The “96 per cent” figure is, according to Galtung, lifted straight from an article written by William Luther Pierce, founder of neo-Nazi group the ‘National Alliance’ and one of the inspirations behind Oklahoma bomber Timothy McVeigh.

Galtung claimed that Israeli intelligence might have been behind Anders Breivik’s murderous rampage last year and said it was “not a coincidence” that Jews held “influential positions” over German society when Germany was defeated in World War I and this led to “understandable” sentiment towards Jews in Nazi Germany.

He also held a seminar on the Protocols of the Elders of Zion.

He cited Erik Rudstrom, a Norwegian white supremacist cum conspiracy theorist, as his source to reject the established fact that the Protocols were no more than a forgery, created by Russian secret police to support 19th-century pogroms. He claimed they could be used to explain the world today.

It is incredible that Galtung could have an illustrious and distinguished academic career and be awarded dozens of accolades and prizes for his work in “promoting peace”, while apparently harbouring views taken directly from neo-Nazi crackpots.

It speaks volumes that he could be embraced by the so-called “academic Left” for promoting anti-Zionist views inspired by Jew-hating White-Supremacists on the extreme Right.
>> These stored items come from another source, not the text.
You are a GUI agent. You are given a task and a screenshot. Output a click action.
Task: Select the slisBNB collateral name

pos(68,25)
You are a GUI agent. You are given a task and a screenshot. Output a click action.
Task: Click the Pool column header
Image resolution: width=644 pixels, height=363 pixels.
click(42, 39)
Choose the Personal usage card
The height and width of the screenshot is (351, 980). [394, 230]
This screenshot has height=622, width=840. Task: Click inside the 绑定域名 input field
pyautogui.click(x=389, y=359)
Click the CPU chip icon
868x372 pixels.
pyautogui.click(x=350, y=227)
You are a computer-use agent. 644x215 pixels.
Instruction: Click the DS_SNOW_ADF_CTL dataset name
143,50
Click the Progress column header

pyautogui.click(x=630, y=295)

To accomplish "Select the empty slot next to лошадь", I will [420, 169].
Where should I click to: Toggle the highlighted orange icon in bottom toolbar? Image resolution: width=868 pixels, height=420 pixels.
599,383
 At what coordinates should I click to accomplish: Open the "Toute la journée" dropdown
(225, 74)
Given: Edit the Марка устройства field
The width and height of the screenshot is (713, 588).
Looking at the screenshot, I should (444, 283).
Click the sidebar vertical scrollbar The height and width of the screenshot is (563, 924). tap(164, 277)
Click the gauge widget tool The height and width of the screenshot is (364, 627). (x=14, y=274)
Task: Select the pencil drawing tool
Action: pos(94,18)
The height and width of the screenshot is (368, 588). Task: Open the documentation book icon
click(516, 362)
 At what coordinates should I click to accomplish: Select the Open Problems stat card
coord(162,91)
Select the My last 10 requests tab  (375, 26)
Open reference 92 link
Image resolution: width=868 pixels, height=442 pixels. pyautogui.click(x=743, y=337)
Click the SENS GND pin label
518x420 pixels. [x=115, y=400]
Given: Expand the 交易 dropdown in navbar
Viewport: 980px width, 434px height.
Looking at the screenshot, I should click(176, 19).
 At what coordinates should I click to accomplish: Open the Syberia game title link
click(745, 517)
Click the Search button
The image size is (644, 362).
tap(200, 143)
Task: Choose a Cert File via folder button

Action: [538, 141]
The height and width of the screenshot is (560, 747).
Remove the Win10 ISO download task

Benzion Netanyahu was driven to expose the true nature of the Spanish Inquisition because of his incredulity at the world’s historians taking the Spanish claims at face value. This kind of scepticism is necessary when confronted with an academy that is content to reiterate previous work without delving any deeper

Galtung is not the only person calling for an end to Israel’s existence in the language of “peace” and “human rights” in a world where more explicit denial of Jewish self-determination would not be acceptable to a mainstream audience.

This is not to say that Associate Professor Lynch and the rest of CPACS necessarily shared Galtung’s hatred of Jews – they may have naively takenGaltung at his word and been unaware of his true views.

Hopefully, these recent revelations will cause them to reflect on what exactly they have been teaching to Australian students.

Daniel Meyerowitz-Katz is a policy analyst and social media co-ordinator for the Australia/Israel and Jewish Affairs Council.